Bisnis.com, JAKARTA – Kementerian Perhubungan menyelenggarakan Workshop Carbon Offseting Reduction Scheme For International Aviation dan sekaligus Sosialisasi Airport Carbon Emission Reporting Tool untuk mengurangi emisi karbon penerbangan sipil.
Indonesia Representative For ICAO CAEP, Yusfandri Gona mewakili Sekretaris Direktorat Jenderal Perhubungan Udara Kemenhub mengatakan salah satu elemen dalam Carbon Offseting Reduction Scheme For International Aviation atau CORSIA adalah prosedur Monitoring-Reporing-Verification (MRV).
Nantinya, MRV mulai berlaku secara efektif mulai 1 Januari 2019 bagi operator pesawat udara yang melakukan penerbangan internasional.
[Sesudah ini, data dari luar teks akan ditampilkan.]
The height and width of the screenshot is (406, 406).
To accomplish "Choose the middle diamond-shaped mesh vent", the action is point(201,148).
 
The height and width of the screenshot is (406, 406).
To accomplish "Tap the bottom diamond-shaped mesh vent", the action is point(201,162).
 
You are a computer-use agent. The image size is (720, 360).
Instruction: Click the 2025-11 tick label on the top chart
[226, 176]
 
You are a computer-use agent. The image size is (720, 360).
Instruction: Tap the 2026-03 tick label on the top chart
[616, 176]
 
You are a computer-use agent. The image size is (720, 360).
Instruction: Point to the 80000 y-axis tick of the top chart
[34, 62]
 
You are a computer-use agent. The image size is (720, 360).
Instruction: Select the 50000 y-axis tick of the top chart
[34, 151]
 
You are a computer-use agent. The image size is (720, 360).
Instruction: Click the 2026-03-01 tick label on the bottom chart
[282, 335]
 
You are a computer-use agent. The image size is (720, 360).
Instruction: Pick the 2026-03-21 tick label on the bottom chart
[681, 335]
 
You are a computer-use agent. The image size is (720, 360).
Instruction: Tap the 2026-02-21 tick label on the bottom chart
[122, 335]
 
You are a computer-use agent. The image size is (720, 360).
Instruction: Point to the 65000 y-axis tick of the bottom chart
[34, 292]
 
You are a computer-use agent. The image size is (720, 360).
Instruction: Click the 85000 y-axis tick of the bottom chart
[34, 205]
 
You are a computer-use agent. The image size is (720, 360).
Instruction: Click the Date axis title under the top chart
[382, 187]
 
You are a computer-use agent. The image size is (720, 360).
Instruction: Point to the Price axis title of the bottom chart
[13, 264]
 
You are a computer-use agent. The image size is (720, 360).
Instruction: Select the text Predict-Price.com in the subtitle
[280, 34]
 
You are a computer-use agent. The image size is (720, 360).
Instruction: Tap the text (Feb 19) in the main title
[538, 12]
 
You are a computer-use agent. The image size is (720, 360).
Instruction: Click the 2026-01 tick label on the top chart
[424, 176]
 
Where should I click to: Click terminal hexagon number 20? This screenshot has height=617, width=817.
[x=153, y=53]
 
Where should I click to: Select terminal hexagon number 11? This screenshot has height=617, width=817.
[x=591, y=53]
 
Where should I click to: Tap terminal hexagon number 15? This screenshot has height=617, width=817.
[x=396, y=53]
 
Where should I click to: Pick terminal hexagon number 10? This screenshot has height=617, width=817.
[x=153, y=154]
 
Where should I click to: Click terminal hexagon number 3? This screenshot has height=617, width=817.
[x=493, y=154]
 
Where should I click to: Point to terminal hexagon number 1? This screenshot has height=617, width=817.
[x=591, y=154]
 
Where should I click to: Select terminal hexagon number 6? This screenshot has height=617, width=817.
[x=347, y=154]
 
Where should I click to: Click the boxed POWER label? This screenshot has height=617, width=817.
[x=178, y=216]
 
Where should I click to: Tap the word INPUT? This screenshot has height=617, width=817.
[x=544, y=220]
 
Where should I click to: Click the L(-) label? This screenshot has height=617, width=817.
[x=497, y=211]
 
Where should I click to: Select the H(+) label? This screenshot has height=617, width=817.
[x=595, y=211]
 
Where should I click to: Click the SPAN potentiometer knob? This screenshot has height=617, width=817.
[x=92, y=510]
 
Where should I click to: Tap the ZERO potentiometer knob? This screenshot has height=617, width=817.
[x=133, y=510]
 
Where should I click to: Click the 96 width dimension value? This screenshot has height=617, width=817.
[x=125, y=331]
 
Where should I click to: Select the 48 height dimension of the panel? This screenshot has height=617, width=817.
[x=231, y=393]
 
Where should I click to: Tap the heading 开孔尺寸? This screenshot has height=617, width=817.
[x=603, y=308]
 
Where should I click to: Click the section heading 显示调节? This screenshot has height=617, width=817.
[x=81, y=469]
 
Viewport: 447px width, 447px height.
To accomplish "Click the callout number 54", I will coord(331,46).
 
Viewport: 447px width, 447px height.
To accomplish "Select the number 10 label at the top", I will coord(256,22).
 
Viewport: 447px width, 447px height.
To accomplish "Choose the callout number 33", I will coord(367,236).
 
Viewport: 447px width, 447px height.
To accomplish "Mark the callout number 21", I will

Oleh sebab itu dia berharap kegiatan selama dua hari ini dapat dimanfaatkan sebaik-baiknya oleh para peserta untuk menggali informasi terkait skema CORSIA dari sisi teknis implementasi.
"Untuk itu penting bagi para peserta untuk secara serius dan intensif menggali sebanyak mungkin informasi tentang skema CORSIA ini," ujar Yusfandri melalui siaran pers, Selasa (12/12/2017).
Workshop CORSIA merupakan hasil kolaborasi antara Direktorat Jenderal Perhubungan Udara, Airbus dan Garuda Indonesia. Workshop ini juga didukung oleh representatif program ICAO Annex V dan Vertis dengan dihadiri sebanyak kurang lebih 40 orang berasal dari maskapai penerbangan nasional, Direktorat Jenderal Perhubungan Udara dan Indonesia National Air Carriers Association (INACA).
Pelaksanaan dua kegiatan tersebut dilakukan selama 2 hari secara paralel. Untuk kegiatan Workshop CORSIA dilaksanakan tanggal 11 s.d. 12 Desember 2017 dengan mengundang narasumber dari Direktorat Jenderal Perhubungan Udara, Airbus, Vertis dan perwakilan dari Garuda Indonesia. Workshop CORSIA ini merupakan tindak lanjut dari program kerjasama antara Ditjen Perhubungan Udara dengan Airbus yang ditandatangani September 2016 lalu pada saat the ICAO Assembly 39th Session di Montreal.
Menurut Yusfandri, pada tanggal 5 Desember 2017 lalu, Ditjen Perhubungan Udara telah menerima ICAO State Letter terkait proposal pertama dari paket CORSIA Standard and Recommended practices (SARP). Selanjutnya, Ditjen Perhubungan Udara akan mengundang operator penerbangan untuk bersama-sama mengevaluasi proposal SARP tersebut untuk selanjutnya menyerahkan hasil masukan-masukannya kepada ICAO paling lambat 5 Maret 2018.
Di sela-sela kegiatan pada hari ini, dilakukan pula pertemuan bilateral antara The Civil Aviation Authority of Thailand (CAA) dan Direktorat Jenderal Perhubungan Udara yang akan secara khusus membahas skema kerjasama dalam persiapan implementasi CORSIA pada masing-masing negara. Pertemuan ini merupakan kelanjutan dari pertemuan pertama di Bangkok pada akhir Oktober 2017 lalu.
Sementara itu, kegiatan Sosialisasi ACERT dilaksanakan pada tanggal 11 Desember 2017 dipandu dengan narasumber dari Ditjen Perhubungan Udara, Airport Council International (ACI) dan Angkasa Pura II. Terkait Sosialisasi ACERT, Yusfandri menyampaikan pentingnya pemantauan emisi di bandara dengan menggunakan formulir ACI yang dikenal dengan Airport Carbon Emission Reporting Tool (ACERT).
“Karena Penggunaan ACERT dianggap sebagai alat yang sangat penting untuk memantau dan menciptakan penggunaan energi dan emisi yang dapat memberikan data dan informasi rinci untuk operator bandara serta dapat mengoptimalkan pemanfaatan energi dan pemetaan langkah-langkah mitigasi emisi,” jelas Yusfandri.
Dia menghimbau kepada peserta agar kesempatan ini dimanfaatkan untuk mengevaluasi keuntungan dalam monitoring energi dan emisi di bandara dengan format yang standard sehingga dapat ditingkatkan level akreditasinya di tingkat internasional. Sosialisasi ACERT ini dihadiri kurang lebih 25 orang peserta yang berasal dari operator bandar udara, otoritas bandar udara dan internal Ditjen Perhubungan Udara.